Cuba. Economía en época de innovación

Quizás usted coincida con Francis Bacon, aquel ilustre inglés de mentón rematado con un chivo. “El que no aplique nuevos remedios debe esperar nuevos males, porque el tiempo es el máximo innovador”. Lo advertía desde el lejano siglo XVII y su sentencia parece escrita para este minuto de Cuba.

La economía de la isla caribeña transita por un vía crucis. El impacto de la COVID-19 llegó a los cimientos del país, que reportó un aumento de aproximadamente 1 000 millones de pesos destinados a Salud Pública, los centros de aislamiento, los alimentos, el transporte y las garantías salariales, con un objetivo: salvar vidas.

Cuba no vive aislada del mundo, cuya economía está en caída libre por la pandemia. El efecto dominó “juega” sucio. Por la contracción del mercado internacional, las exportaciones de la Mayor de las Antillas están en aprietos: los precios del níquel y del azúcar andan de mal en peor; la demanda de tabaco y ron cubanos ha disminuido sensiblemente.

Las importaciones no han dejado de ser un dolor de cabeza; los precios de los alimentos básicos van en ascenso. En reciente Mesa Redonda, autoridades del Ministerio de Comercio Exterior y la Inversión Extranjera informaron que la leche y el arroz han incrementado su precio en el mercado.

Para colmo de males, el recrudecimiento del bloqueo del Gobierno de Estados Unidos se ha convertido en una carta electoral para Donald Trump de cara a los comicios presidenciales de noviembre próximo. Desde su entrada triunfal a la Casa, que nada tiene de Blanca, el magnate ha aprobado más de 80 medidas económicas contra Cuba en busca de la tajada: los votos de la Florida.

Bajo todas esas tempestades, Cuba sobrevive y ha dejado boquiabierto a medio mundo por su respuesta a la COVID-19. Mas, como ha apuntado el Presidente de la República, Miguel Díaz-Canel, urge pasar de la resistencia al desarrollo sostenible, y atemperados a esa premisa, el Buró Político del Comité Central del Partido Comunista de Cuba y el Consejo de Ministros aprobaron la Estrategia económica y social para impulsar la economía en el escenario actual.

Y vuelvo a apelar a Bacon: el tiempo y las circunstancias son los máximos innovadores. Replanteos, cambios, perfeccionamientos sintetizan el espíritu de dicha estrategia, que no salió de la nada, al estar conectada con otros documentos rectores ya aprobados. Lo informaba Díaz-Canel y vale reiterarlo: las transformaciones en marcha demandan la aplicación de 209 Lineamientos de la Política Económica y Social del Partido y la Revolución.
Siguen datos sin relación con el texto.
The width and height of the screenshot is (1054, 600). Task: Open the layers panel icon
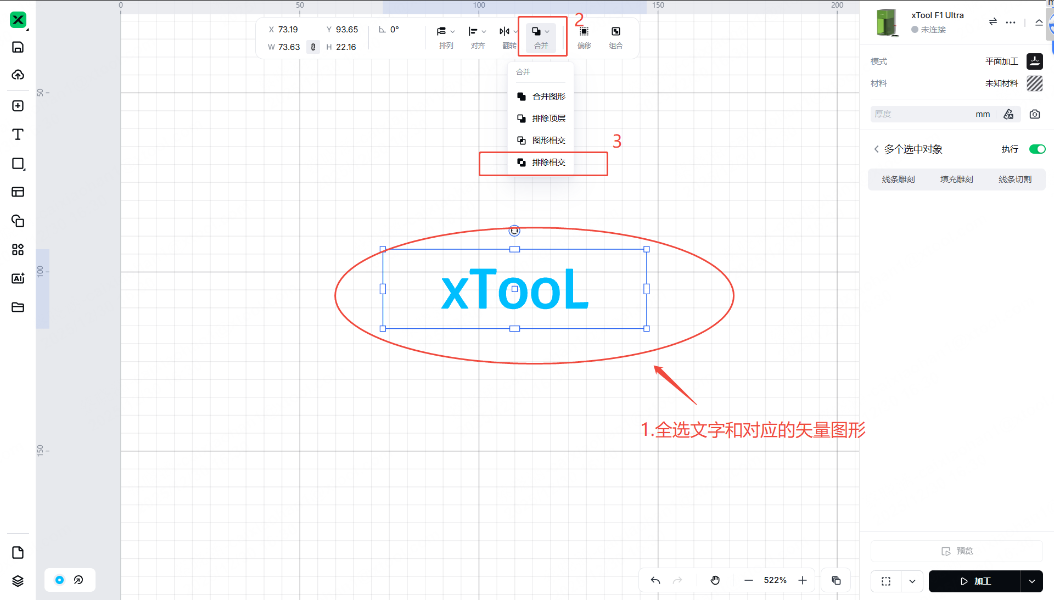coord(18,581)
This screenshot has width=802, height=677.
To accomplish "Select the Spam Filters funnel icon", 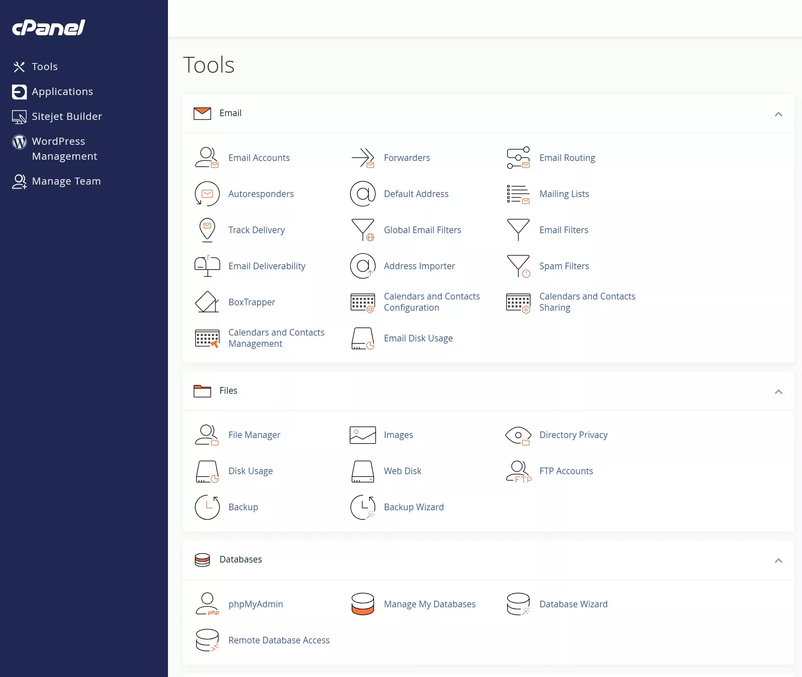I will [x=518, y=266].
No asistimos a un paquetazo a la usanza neoliberal. Entre las medidas anunciadas por el Gobierno pueden citarse el funcionamiento de micro, pequeñas y medianas empresas estatales, privadas y mixtas; la posibilidad de exportar e importar al sector no estatal y la flexibilización del trabajo por cuenta propia, cuyos tributos contribuyen a respaldar gastos sociales.

Con la mirada en la producción de alimentos, se prevé la implementación de un grupo de decisiones para enfrentar los problemas de carácter subjetivo que atentan contra esta. Al respecto, tomará cuerpo un ordenamiento del sector con miras a mejorar las relaciones entre las entidades estatales y su vínculo con la base productiva. El logro real de la autonomía de la empresa estatal, tan reclamado como retardado, sería un catalizador en el necesitado aumento de las ofertas alimentarias.

En los límites del Comercio Interior, el Ministerio de Economía y Planificación anunció que Cuba trabaja en el diseño de un mercado mayorista con ofertas en Moneda Libremente Convertible (MLC) tanto para la base productiva como para el sector no estatal. Al menos, por ahora, es una realidad la ampliación de las ventas minoristas en MLC, en determinados establecimientos y centros comerciales pertenecientes a la Cadena de Tiendas Caribe y la Corporación Cimex; medida que, si bien ha tenido detractores porque favorece solo a un segmento poblacional, permitirá captar divisa con fines sociales.

Habrá tiempo para mirar con lupa las acciones implementadas, algunas de las cuales presuponen riesgos. Diagnosticar oportunamente las posibles distorsiones será un desafío constante, como, también, evaluar la repercusión política y social de cada medida aplicada para darle aire a la economía, blanco, además, de actos de corrupción y de delitos diversos, con un impacto no desestimable en su desempeño. Enfrentar a quienes medran a costillas del Estado resulta consustancial a la época de cambio, de innovación, que se avecina.